AVAILABLE DATA
--- START ---
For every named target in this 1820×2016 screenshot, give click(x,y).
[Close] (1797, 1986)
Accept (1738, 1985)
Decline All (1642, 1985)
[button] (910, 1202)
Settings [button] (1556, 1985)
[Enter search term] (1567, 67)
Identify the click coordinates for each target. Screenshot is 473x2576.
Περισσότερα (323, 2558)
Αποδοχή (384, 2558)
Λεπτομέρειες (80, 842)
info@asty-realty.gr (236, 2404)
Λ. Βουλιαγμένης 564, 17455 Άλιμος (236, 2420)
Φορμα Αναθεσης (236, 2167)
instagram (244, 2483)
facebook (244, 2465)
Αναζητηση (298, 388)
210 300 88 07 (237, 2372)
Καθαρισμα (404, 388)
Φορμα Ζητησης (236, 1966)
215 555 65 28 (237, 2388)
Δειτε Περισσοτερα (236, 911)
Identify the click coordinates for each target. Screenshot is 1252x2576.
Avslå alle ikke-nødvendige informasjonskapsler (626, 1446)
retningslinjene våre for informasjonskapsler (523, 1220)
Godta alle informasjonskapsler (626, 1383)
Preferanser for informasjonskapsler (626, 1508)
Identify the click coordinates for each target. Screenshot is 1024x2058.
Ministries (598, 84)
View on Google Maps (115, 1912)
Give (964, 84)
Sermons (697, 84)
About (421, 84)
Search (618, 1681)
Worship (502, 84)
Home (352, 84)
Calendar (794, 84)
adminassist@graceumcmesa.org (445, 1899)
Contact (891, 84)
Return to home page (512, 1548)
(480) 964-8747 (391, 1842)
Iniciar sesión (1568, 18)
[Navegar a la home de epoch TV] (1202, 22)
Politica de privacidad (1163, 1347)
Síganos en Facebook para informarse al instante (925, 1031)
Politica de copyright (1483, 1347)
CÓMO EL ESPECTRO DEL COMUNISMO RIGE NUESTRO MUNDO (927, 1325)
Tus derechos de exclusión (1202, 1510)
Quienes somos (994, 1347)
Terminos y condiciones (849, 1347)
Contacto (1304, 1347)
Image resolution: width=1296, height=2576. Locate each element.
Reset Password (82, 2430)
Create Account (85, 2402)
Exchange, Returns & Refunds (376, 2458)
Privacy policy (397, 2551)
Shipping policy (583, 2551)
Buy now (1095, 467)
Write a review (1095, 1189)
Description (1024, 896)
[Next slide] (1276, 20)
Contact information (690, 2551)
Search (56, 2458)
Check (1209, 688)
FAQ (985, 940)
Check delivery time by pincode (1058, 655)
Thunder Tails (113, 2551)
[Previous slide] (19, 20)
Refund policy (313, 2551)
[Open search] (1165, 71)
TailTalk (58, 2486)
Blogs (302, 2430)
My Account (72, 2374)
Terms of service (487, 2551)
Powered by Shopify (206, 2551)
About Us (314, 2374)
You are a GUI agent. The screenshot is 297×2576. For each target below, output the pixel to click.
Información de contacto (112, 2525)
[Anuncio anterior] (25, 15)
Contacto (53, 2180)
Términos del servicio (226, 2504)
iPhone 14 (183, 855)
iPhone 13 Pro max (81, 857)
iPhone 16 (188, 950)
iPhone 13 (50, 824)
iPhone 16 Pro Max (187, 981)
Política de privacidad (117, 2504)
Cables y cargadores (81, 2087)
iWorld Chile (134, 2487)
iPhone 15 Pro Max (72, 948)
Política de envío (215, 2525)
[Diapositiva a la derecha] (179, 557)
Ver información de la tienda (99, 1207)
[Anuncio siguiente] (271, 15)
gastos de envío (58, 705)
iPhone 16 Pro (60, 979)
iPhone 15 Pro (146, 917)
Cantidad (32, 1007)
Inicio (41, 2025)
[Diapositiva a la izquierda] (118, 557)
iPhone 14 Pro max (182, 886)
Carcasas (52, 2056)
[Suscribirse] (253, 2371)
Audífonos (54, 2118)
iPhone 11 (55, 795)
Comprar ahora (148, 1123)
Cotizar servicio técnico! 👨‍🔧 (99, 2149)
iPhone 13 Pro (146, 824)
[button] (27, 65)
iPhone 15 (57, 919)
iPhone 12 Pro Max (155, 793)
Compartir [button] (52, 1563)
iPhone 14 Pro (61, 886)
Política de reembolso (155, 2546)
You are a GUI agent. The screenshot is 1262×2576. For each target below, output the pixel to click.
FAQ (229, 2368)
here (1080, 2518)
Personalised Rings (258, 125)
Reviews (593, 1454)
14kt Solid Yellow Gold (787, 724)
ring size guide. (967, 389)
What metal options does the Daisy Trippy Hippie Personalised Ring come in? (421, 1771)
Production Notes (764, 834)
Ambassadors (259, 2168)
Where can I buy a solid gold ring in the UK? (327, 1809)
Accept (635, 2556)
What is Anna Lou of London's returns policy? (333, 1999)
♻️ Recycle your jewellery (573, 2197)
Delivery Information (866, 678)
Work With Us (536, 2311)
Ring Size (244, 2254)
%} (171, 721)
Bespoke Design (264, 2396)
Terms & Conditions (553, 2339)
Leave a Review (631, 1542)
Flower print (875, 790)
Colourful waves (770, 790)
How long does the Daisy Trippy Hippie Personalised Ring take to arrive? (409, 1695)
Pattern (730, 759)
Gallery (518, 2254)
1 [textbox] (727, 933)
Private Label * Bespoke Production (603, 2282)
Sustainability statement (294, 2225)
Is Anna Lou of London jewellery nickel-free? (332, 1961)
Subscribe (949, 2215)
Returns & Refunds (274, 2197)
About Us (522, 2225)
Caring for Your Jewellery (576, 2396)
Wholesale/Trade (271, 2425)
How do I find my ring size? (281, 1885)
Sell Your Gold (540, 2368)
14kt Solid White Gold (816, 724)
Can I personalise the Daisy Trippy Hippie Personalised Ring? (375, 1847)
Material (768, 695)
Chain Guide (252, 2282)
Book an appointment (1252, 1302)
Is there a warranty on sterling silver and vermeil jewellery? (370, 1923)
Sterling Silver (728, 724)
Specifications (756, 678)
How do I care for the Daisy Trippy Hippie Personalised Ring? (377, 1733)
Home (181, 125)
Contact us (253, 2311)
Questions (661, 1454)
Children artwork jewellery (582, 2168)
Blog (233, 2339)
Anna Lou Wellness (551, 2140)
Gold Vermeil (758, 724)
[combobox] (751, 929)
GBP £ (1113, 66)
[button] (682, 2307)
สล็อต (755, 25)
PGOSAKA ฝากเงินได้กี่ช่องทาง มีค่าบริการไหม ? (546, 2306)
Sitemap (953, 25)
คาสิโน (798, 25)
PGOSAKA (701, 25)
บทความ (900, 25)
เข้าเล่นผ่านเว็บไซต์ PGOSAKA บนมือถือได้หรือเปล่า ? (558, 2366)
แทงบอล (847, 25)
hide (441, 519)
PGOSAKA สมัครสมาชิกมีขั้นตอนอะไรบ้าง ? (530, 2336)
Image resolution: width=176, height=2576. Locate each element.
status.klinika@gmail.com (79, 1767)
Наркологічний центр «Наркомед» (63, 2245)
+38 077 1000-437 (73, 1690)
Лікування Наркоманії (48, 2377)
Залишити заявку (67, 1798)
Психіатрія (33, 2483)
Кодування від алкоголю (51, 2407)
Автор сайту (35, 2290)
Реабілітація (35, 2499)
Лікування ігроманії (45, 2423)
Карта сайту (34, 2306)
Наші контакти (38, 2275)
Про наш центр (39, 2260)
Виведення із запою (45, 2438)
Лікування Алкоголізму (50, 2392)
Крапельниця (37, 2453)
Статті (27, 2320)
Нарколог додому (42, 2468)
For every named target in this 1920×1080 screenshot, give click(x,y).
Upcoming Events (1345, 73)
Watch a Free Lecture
--- END ---
Among the lines above, find the one with "Return to home page (512, 1548)" and the one with "Image resolution: width=1296, height=2576.". Quote both and everything between them, exactly.

REPLY TO THE TASK
Return to home page (512, 1548)
(480) 964-8747 (391, 1842)
Iniciar sesión (1568, 18)
[Navegar a la home de epoch TV] (1202, 22)
Politica de privacidad (1163, 1347)
Síganos en Facebook para informarse al instante (925, 1031)
Politica de copyright (1483, 1347)
CÓMO EL ESPECTRO DEL COMUNISMO RIGE NUESTRO MUNDO (927, 1325)
Tus derechos de exclusión (1202, 1510)
Quienes somos (994, 1347)
Terminos y condiciones (849, 1347)
Contacto (1304, 1347)
Image resolution: width=1296, height=2576. Locate each element.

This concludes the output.